TO BE DONE: Copy the rows below word for word.

DATA TO USE:
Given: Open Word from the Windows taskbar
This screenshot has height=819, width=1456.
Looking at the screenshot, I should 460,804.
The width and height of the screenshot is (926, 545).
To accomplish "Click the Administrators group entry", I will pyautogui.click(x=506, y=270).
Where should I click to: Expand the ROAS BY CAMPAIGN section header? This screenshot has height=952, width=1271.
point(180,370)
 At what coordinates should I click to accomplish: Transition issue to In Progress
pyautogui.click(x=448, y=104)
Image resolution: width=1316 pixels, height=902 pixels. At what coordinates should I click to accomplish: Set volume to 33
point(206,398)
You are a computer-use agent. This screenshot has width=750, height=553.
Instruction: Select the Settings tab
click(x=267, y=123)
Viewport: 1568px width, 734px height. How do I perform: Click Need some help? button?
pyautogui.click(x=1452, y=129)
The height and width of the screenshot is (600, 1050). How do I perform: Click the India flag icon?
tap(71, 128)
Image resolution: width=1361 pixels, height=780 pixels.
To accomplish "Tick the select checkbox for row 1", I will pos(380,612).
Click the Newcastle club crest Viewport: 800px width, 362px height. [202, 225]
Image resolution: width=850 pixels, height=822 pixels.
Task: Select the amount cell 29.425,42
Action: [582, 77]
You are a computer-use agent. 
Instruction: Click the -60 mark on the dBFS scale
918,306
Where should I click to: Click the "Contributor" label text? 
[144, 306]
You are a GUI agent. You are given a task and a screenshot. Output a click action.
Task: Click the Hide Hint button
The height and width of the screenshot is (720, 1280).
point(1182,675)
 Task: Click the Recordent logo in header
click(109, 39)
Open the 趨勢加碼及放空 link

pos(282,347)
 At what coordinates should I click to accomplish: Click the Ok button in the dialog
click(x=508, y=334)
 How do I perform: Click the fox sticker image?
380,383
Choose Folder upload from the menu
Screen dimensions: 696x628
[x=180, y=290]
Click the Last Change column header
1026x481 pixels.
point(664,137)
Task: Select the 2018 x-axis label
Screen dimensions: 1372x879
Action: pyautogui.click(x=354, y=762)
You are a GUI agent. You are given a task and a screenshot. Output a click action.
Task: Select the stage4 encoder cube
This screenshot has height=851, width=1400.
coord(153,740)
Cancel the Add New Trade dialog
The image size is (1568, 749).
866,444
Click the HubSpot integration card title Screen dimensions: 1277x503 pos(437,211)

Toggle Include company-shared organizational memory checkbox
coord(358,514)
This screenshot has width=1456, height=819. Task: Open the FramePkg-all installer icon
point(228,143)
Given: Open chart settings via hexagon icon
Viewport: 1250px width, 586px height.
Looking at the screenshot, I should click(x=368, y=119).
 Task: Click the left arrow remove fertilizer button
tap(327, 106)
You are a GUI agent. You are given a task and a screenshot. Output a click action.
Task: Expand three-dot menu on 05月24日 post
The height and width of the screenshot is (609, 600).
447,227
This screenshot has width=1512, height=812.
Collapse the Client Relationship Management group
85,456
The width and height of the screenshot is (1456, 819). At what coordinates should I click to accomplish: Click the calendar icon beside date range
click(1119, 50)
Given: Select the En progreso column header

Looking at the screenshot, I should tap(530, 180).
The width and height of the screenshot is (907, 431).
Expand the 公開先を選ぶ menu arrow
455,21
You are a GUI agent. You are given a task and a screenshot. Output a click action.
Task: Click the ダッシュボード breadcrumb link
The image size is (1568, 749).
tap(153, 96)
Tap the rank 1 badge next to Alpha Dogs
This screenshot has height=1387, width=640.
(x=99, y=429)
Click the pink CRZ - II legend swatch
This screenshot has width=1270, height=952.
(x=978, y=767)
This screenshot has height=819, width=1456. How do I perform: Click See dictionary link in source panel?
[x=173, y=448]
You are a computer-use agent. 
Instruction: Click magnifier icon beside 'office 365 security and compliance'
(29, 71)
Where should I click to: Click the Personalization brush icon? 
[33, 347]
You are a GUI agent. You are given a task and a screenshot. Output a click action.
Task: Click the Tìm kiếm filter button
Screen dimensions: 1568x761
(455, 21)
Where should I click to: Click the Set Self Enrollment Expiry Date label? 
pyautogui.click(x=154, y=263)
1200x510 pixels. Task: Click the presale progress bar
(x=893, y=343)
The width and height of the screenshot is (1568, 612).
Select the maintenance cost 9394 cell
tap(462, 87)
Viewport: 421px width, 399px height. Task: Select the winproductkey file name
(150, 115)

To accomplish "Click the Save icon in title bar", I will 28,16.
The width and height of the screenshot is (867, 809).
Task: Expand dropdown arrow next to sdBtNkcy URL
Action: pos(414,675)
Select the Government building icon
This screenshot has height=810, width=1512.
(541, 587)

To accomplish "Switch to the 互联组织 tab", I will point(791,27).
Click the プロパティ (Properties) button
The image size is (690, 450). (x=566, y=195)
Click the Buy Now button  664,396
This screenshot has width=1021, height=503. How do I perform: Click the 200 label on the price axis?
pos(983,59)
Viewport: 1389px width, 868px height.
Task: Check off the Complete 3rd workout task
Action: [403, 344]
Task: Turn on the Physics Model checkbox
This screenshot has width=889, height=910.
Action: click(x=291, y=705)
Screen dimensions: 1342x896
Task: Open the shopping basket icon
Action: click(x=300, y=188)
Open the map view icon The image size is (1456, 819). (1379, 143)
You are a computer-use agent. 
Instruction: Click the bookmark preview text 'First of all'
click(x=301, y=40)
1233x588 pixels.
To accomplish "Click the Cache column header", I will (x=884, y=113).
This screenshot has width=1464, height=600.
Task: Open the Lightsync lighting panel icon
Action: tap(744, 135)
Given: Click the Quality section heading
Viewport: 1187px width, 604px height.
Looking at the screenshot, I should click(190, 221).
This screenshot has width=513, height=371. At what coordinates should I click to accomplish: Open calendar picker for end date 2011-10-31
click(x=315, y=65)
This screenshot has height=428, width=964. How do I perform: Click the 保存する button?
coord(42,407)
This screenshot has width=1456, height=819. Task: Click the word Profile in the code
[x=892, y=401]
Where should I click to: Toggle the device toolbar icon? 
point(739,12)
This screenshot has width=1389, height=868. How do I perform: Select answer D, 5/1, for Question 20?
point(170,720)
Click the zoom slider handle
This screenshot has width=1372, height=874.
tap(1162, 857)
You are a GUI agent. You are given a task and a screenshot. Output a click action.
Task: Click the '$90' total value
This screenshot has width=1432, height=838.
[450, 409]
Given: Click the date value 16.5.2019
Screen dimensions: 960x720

REPLY:
Given: Open Word from the Windows taskbar
This screenshot has height=819, width=1456.
Looking at the screenshot, I should 460,804.
The width and height of the screenshot is (926, 545).
To accomplish "Click the Administrators group entry", I will pyautogui.click(x=506, y=270).
Where should I click to: Expand the ROAS BY CAMPAIGN section header? This screenshot has height=952, width=1271.
point(180,370)
 At what coordinates should I click to accomplish: Transition issue to In Progress
pyautogui.click(x=448, y=104)
Image resolution: width=1316 pixels, height=902 pixels. At what coordinates should I click to accomplish: Set volume to 33
point(206,398)
You are a computer-use agent. This screenshot has width=750, height=553.
Instruction: Select the Settings tab
click(x=267, y=123)
Viewport: 1568px width, 734px height. How do I perform: Click Need some help? button?
pyautogui.click(x=1452, y=129)
The height and width of the screenshot is (600, 1050). How do I perform: Click the India flag icon?
tap(71, 128)
Image resolution: width=1361 pixels, height=780 pixels.
To accomplish "Tick the select checkbox for row 1", I will pos(380,612).
Click the Newcastle club crest Viewport: 800px width, 362px height. [202, 225]
Image resolution: width=850 pixels, height=822 pixels.
Task: Select the amount cell 29.425,42
Action: [582, 77]
You are a computer-use agent. 
Instruction: Click the -60 mark on the dBFS scale
918,306
Where should I click to: Click the "Contributor" label text? 
[144, 306]
You are a GUI agent. You are given a task and a screenshot. Output a click action.
Task: Click the Hide Hint button
The height and width of the screenshot is (720, 1280).
point(1182,675)
 Task: Click the Recordent logo in header
click(109, 39)
Open the 趨勢加碼及放空 link

pos(282,347)
 At what coordinates should I click to accomplish: Click the Ok button in the dialog
click(x=508, y=334)
 How do I perform: Click the fox sticker image?
380,383
Choose Folder upload from the menu
Screen dimensions: 696x628
[x=180, y=290]
Click the Last Change column header
1026x481 pixels.
point(664,137)
Task: Select the 2018 x-axis label
Screen dimensions: 1372x879
Action: pyautogui.click(x=354, y=762)
You are a GUI agent. You are given a task and a screenshot. Output a click action.
Task: Select the stage4 encoder cube
This screenshot has height=851, width=1400.
coord(153,740)
Cancel the Add New Trade dialog
The image size is (1568, 749).
866,444
Click the HubSpot integration card title Screen dimensions: 1277x503 pos(437,211)

Toggle Include company-shared organizational memory checkbox
coord(358,514)
This screenshot has width=1456, height=819. Task: Open the FramePkg-all installer icon
point(228,143)
Given: Open chart settings via hexagon icon
Viewport: 1250px width, 586px height.
Looking at the screenshot, I should click(x=368, y=119).
 Task: Click the left arrow remove fertilizer button
tap(327, 106)
You are a GUI agent. You are given a task and a screenshot. Output a click action.
Task: Expand three-dot menu on 05月24日 post
The height and width of the screenshot is (609, 600).
447,227
This screenshot has width=1512, height=812.
Collapse the Client Relationship Management group
85,456
The width and height of the screenshot is (1456, 819). At what coordinates should I click to accomplish: Click the calendar icon beside date range
click(1119, 50)
Given: Select the En progreso column header

Looking at the screenshot, I should tap(530, 180).
The width and height of the screenshot is (907, 431).
Expand the 公開先を選ぶ menu arrow
455,21
You are a GUI agent. You are given a task and a screenshot. Output a click action.
Task: Click the ダッシュボード breadcrumb link
The image size is (1568, 749).
tap(153, 96)
Tap the rank 1 badge next to Alpha Dogs
This screenshot has height=1387, width=640.
(x=99, y=429)
Click the pink CRZ - II legend swatch
This screenshot has width=1270, height=952.
(x=978, y=767)
This screenshot has height=819, width=1456. How do I perform: Click See dictionary link in source panel?
[x=173, y=448]
You are a computer-use agent. 
Instruction: Click magnifier icon beside 'office 365 security and compliance'
(29, 71)
Where should I click to: Click the Personalization brush icon? 
[33, 347]
You are a GUI agent. You are given a task and a screenshot. Output a click action.
Task: Click the Tìm kiếm filter button
Screen dimensions: 1568x761
(455, 21)
Where should I click to: Click the Set Self Enrollment Expiry Date label? 
pyautogui.click(x=154, y=263)
1200x510 pixels. Task: Click the presale progress bar
(x=893, y=343)
The width and height of the screenshot is (1568, 612).
Select the maintenance cost 9394 cell
tap(462, 87)
Viewport: 421px width, 399px height. Task: Select the winproductkey file name
(150, 115)

To accomplish "Click the Save icon in title bar", I will 28,16.
The width and height of the screenshot is (867, 809).
Task: Expand dropdown arrow next to sdBtNkcy URL
Action: pos(414,675)
Select the Government building icon
This screenshot has height=810, width=1512.
(541, 587)

To accomplish "Switch to the 互联组织 tab", I will point(791,27).
Click the プロパティ (Properties) button
The image size is (690, 450). (x=566, y=195)
Click the Buy Now button  664,396
This screenshot has width=1021, height=503. How do I perform: Click the 200 label on the price axis?
pos(983,59)
Viewport: 1389px width, 868px height.
Task: Check off the Complete 3rd workout task
Action: [403, 344]
Task: Turn on the Physics Model checkbox
This screenshot has width=889, height=910.
Action: click(x=291, y=705)
Screen dimensions: 1342x896
Task: Open the shopping basket icon
Action: click(x=300, y=188)
Open the map view icon The image size is (1456, 819). (1379, 143)
You are a computer-use agent. 
Instruction: Click the bookmark preview text 'First of all'
click(x=301, y=40)
1233x588 pixels.
To accomplish "Click the Cache column header", I will (x=884, y=113).
This screenshot has width=1464, height=600.
Task: Open the Lightsync lighting panel icon
Action: tap(744, 135)
Given: Click the Quality section heading
Viewport: 1187px width, 604px height.
Looking at the screenshot, I should click(190, 221).
This screenshot has width=513, height=371. At what coordinates should I click to accomplish: Open calendar picker for end date 2011-10-31
click(x=315, y=65)
This screenshot has height=428, width=964. How do I perform: Click the 保存する button?
coord(42,407)
This screenshot has width=1456, height=819. Task: Click the word Profile in the code
[x=892, y=401]
Where should I click to: Toggle the device toolbar icon? 
point(739,12)
This screenshot has width=1389, height=868. How do I perform: Select answer D, 5/1, for Question 20?
point(170,720)
Click the zoom slider handle
This screenshot has width=1372, height=874.
tap(1162, 857)
You are a GUI agent. You are given a task and a screenshot. Output a click action.
Task: Click the '$90' total value
This screenshot has width=1432, height=838.
[450, 409]
Given: Click the date value 16.5.2019
Screen dimensions: 960x720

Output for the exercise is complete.